### Exercise task
Return every line of the following records word for word, leaving out the pictures.

### Item coordinate data
○ ○ ○ ○
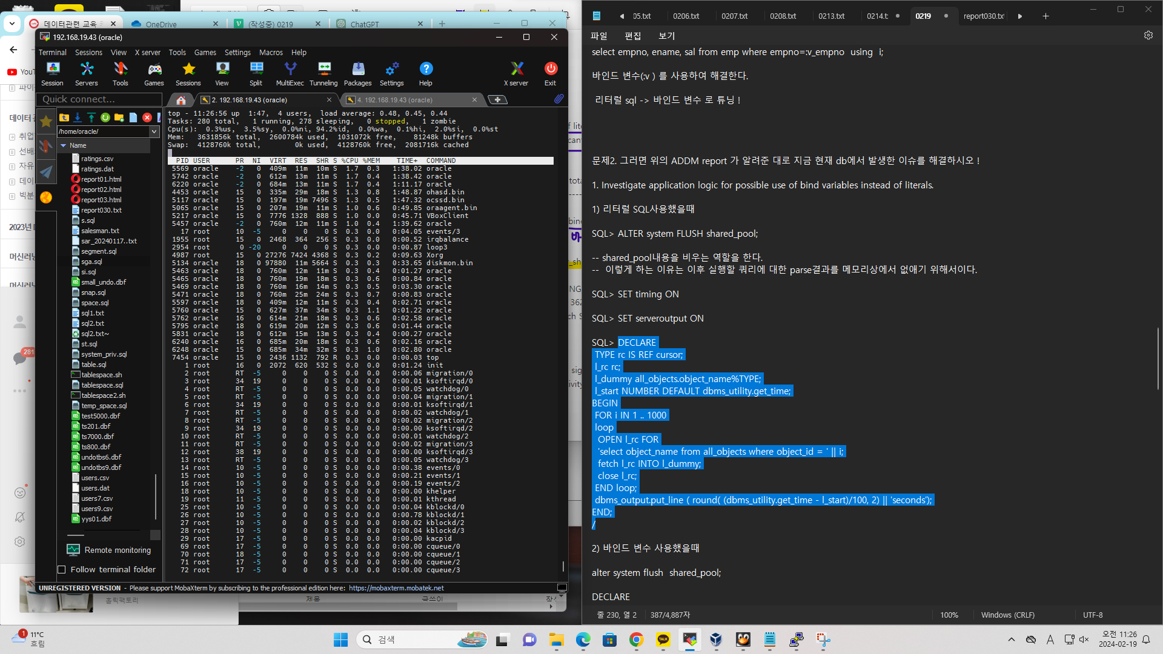Open the Notepad tab list arrow
The height and width of the screenshot is (654, 1163).
pos(1020,16)
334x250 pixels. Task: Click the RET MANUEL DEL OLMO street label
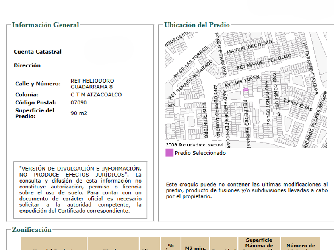click(x=264, y=63)
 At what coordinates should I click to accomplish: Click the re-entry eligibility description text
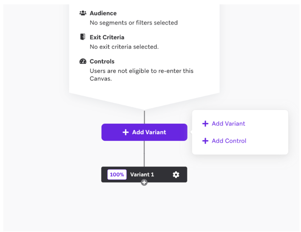pyautogui.click(x=142, y=75)
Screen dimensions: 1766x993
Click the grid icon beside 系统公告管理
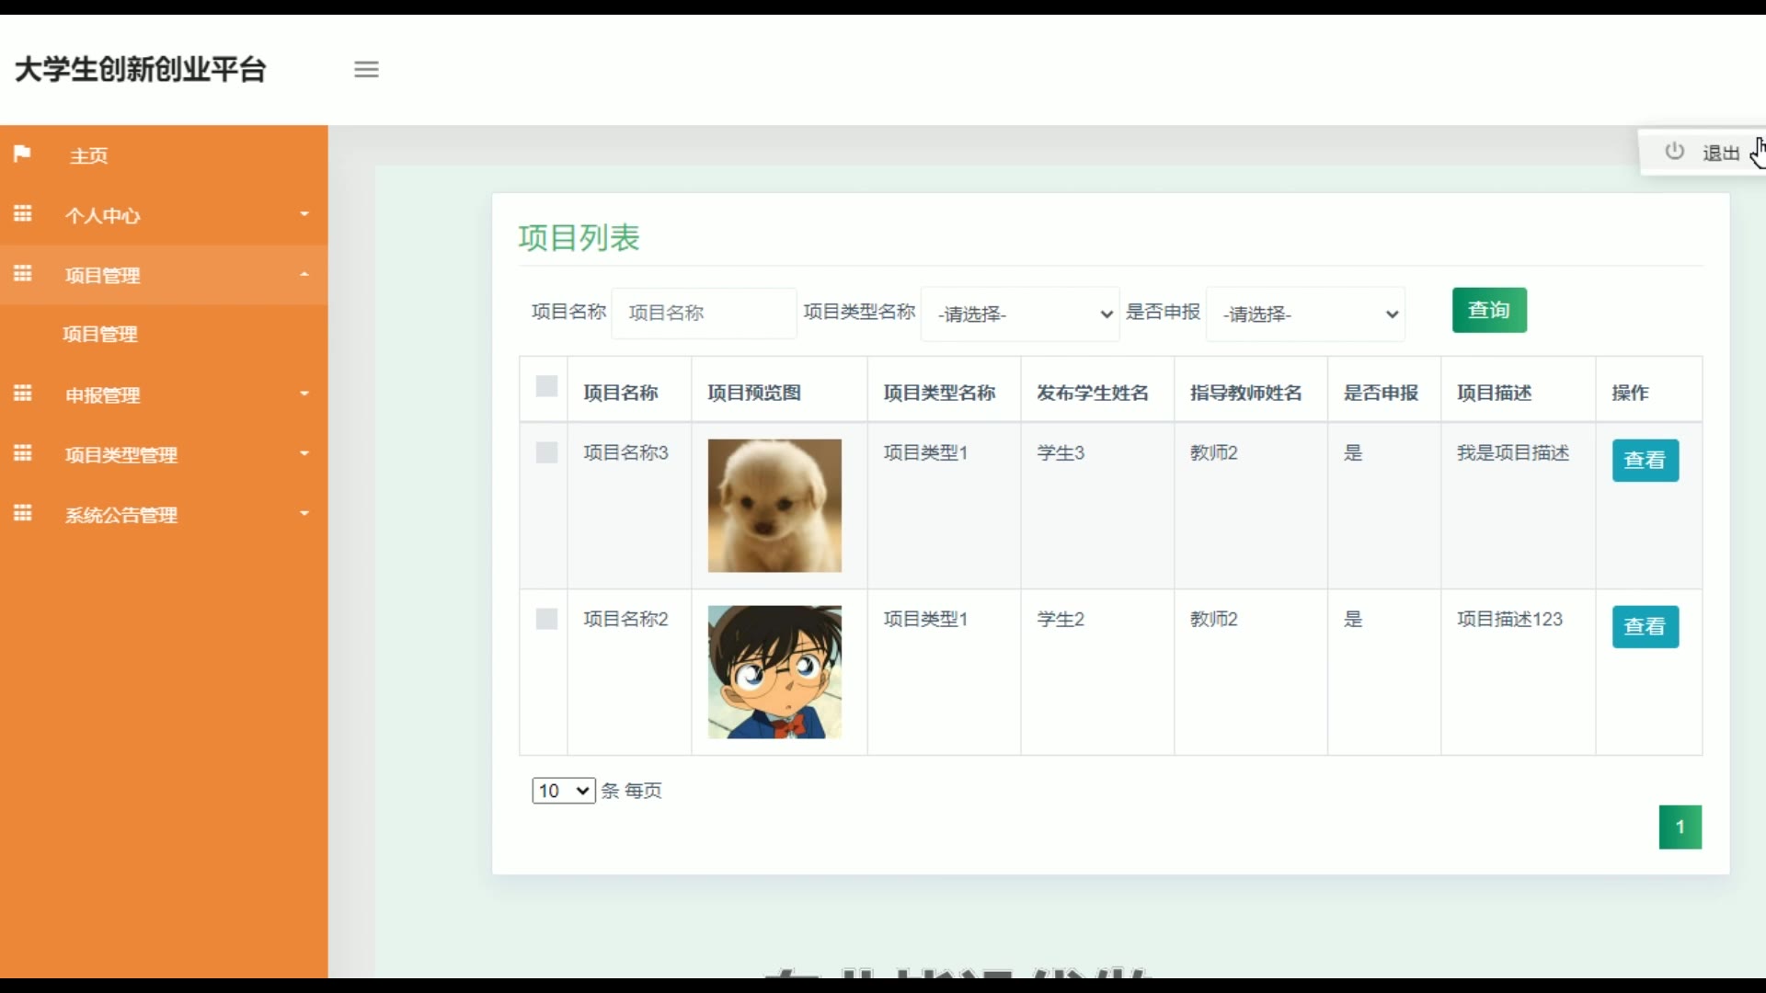(23, 513)
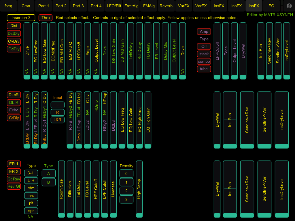Adjust the Room Size slider

click(x=61, y=189)
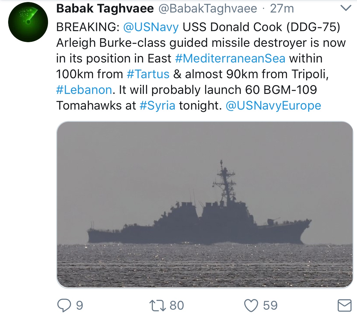Enlarge the destroyer ship photo
The height and width of the screenshot is (327, 357).
pyautogui.click(x=205, y=205)
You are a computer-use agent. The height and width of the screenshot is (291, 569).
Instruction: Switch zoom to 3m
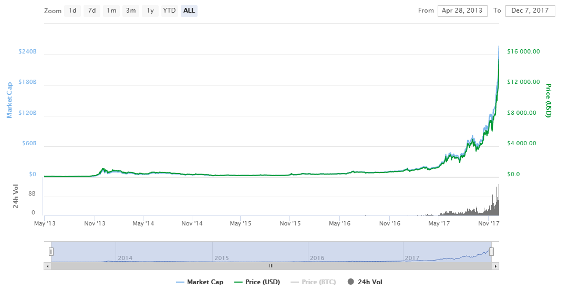[x=130, y=10]
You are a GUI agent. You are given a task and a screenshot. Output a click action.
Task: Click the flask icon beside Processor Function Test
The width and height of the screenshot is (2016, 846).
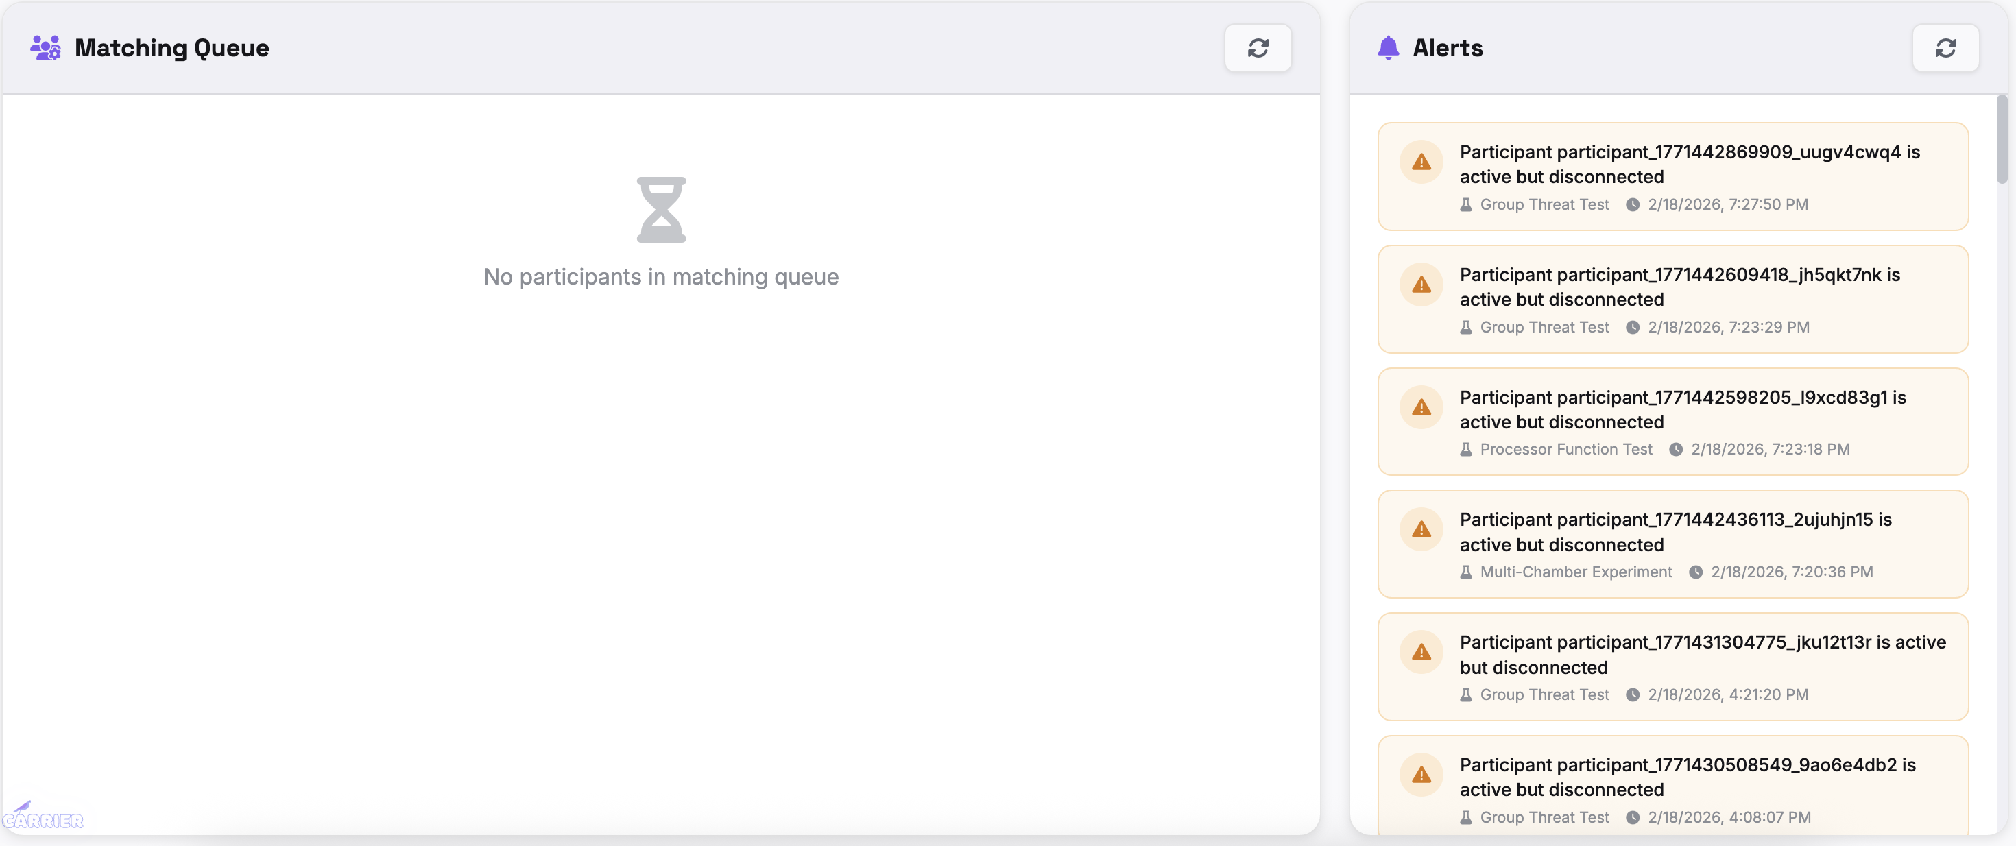point(1465,449)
○ ○ ○ ○
### Result below
Open the Notepad tab list arrow
The height and width of the screenshot is (654, 1163).
pos(1020,16)
334x250 pixels. Task: Click the RET MANUEL DEL OLMO street label
click(x=264, y=63)
 At what coordinates should I click to accomplish: Click the re-entry eligibility description text
pyautogui.click(x=142, y=75)
Screen dimensions: 1766x993
Click the grid icon beside 系统公告管理
(23, 513)
Adjust the Room Size slider

click(x=61, y=189)
Enlarge the destroyer ship photo
The height and width of the screenshot is (327, 357).
pyautogui.click(x=205, y=205)
You are a computer-use agent. The height and width of the screenshot is (291, 569).
Instruction: Switch zoom to 3m
[x=130, y=10]
You are a GUI agent. You are given a task and a screenshot. Output a click action.
Task: Click the flask icon beside Processor Function Test
The width and height of the screenshot is (2016, 846).
point(1465,449)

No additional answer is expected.